Now, we're for example currently missing the dependence on the loop
mask computation for fully-masked loops as we're not representing its
computation nor the implicit uses on SLP nodes.

Each predicate would be a dependence on the predicate computation itself,
is that predicate computation supposed to be a SLP node?

> conditions which read from the same sources can be merged (SLP'ed) if the
> statements in the early exit block are the same.
> 
> That is, the above can be handled as:
> 
> unsigned test4(unsigned x, unsigned y)
> {
>  unsigned ret = 0;
>  unsigned sum = 0;
>  for (int i = 0; i < N; i++)
>  {
>    if (vect_a[i] > x)    :: true
>      return vect_a[i];   :: vect_a[i] > x
>  
>    if (vect_a[i] > y)    :: !(vect_a[i] > x)
>      return sum;         :: vect_a[i] > y
>  
>    vect_b[i] = x + i;    :: !(vect_a[i] > y)
>    vect_b[i] += x + i;   :: !(vect_a[i] > y)
>    sum += vect_a[i];     :: !(vect_a[i] > y)
>    vect_a[i] = x;        :: !(vect_a[i] > y)
>  }
>  return ret;
> }
> 
> But the following:
> 
> unsigned test4(unsigned x, unsigned y)
> {
>  unsigned ret = 0;
>  unsigned sum = 0;
>  for (int i = 0; i < N; i++)
>  {
>    vect_b[i] = x + i;    :: !(vect_a[i] > y)
>    if (vect_a[i] > x)    :: true
>      break;              :: vect_a[i] > x
>  
>   vect_b[i] += x + i;    :: !(vect_a[i] > y)
>   if (vect_a[i] > y)     :: !(vect_a[i] > x)
>      break;              :: vect_a[i] > y
>   sum += vect_a[i];      :: !(vect_a[i] > y)
>   vect_a[i] = x;         :: !(vect_a[i] > y)
>  }
>  return ret;
> }
> 
> becomes:
> 
> unsigned test4(unsigned x, unsigned y)
> {
>  unsigned ret = 0;
>  unsigned sum = 0;
>  for (int i = 0; i < N; i++)
>  {
>    if (vect_a[i] > x || vect_a[i] > y)    :: true
>      break;              :: vect_a[i] > x
>  
>    vect_b[i] = x + i;    :: !(vect_a[i] > y)
>    vect_b[i] += x + i;   :: !(vect_a[i] > y)
>    sum += vect_a[i];     :: !(vect_a[i] > y)
>    vect_a[i] = x;        :: !(vect_a[i] > y)
>  }
>  return ret;
> }
> 
> In addition for this to work the vectorizer must be changed to generate code
> solely based on the SLP tree and not directly from the BB.

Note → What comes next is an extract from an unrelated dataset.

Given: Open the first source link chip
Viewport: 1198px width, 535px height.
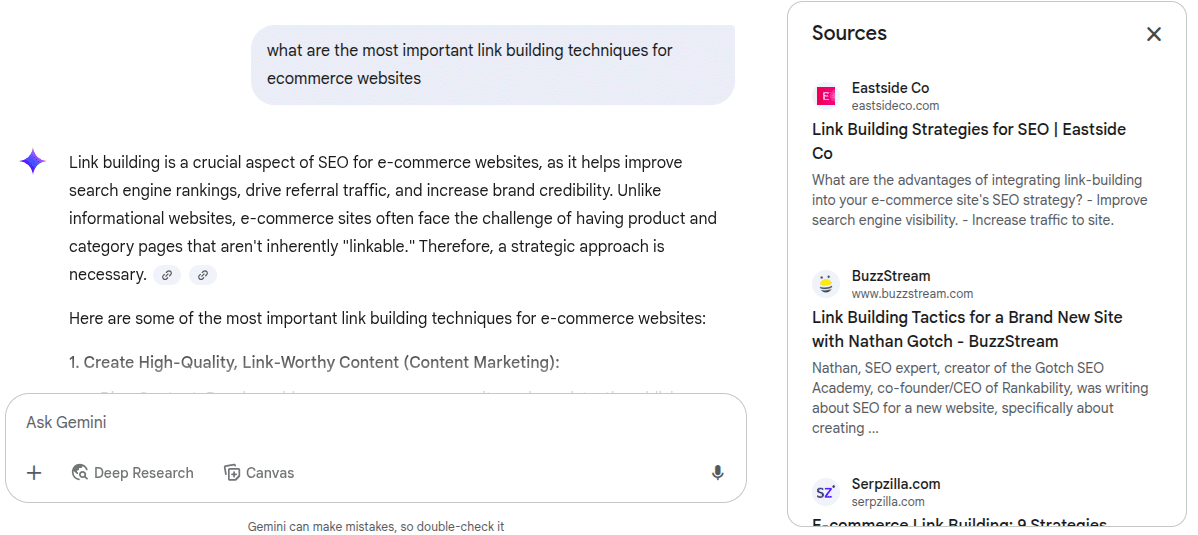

Yep - see my comments on the paper above and about the existing issues
with the BB vectorizer.  I'll remind myself that in future SLP build
should start with a single-lane SLP node for each SSA def so we'd have
SLP nodes for both the scalar and the vector part of a BB which might
"solve" this if we chose to never "schedule" scalar SLP nodes
(we currently tend to create cyclic dependences in some cases).

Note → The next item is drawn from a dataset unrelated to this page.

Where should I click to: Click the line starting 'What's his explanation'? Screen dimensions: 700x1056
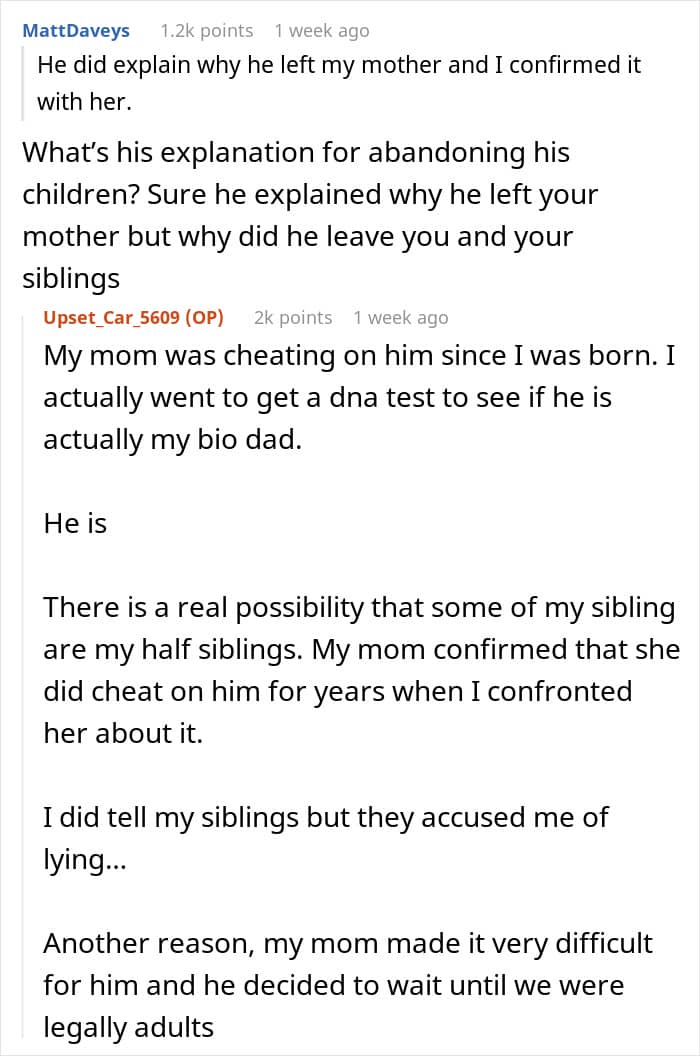[296, 153]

> Note: that the the control predicates should be easy to determine through the
> post-order dominance tree.

The paper (and the talk) talks about loops and the need to represent
them with a special "AST" node.  I think without doing that this restricts
us to non-loopy CFGs (like no outer loop vectorization)?

> == Implementation ==
> 
> The high level steps for implementing this implementation and the order I'll
> work is:
> 
> 1. Detach SLP codegen from BB
> 2. Teach build SLP to assign control predicates to relevant statements. It 
> might
>    be easier to do this during loop analysis,  but I don't think that'll work
>    for BB SLP. Thoughts?
> 3. Teach optimize SLP to merge blocks with similar control predicates
> 4. Teach SLP scheduling to move blocks
> 5. Teach vectorizable_early_break to produce new CFG

Let me ask you to start with 0. the minimum viable "hack" to make
SLP of early break work.  For 1. to 5. I'd first concentrate on loop SLP
vectorization because there "detached codegen" is trivial (ha, joking
of course).  I'd probably go as far as to re-do SLP discovery between
0. and tackling 1. - SLP discovery for loops, that is.

I think for 0. we want to be able to attach a [set of] predicates to
each SLP node.  With that we can represent loop masking and early
break conditions.  Those [set of] predicates would be an alternate
unsorted vector of "SLP children" and the SLP children would be
the predicate computation SLP nodes.  We'd have the chance to
combine the set of predicates down to one by adding intermediate
merging SLP nodes (in the end code generation just accepts one
predicate but discovery for simplicity(?) would add many, or two).

For early break and without 1. we'd have to "fix" the position of
some SLP nodes in the CFG, namely the "cbranch" SLP node (maybe
that's just a predicate compute node of special kind).  I think
I mentioned adding an optional gimple_stmt_iterator to SLP nodes
to support this (or special-case the cbranch node during scheduling
by looking at the gcond * that's inevitably there).  The loop
mask compute would get a gsi_after_labels for example.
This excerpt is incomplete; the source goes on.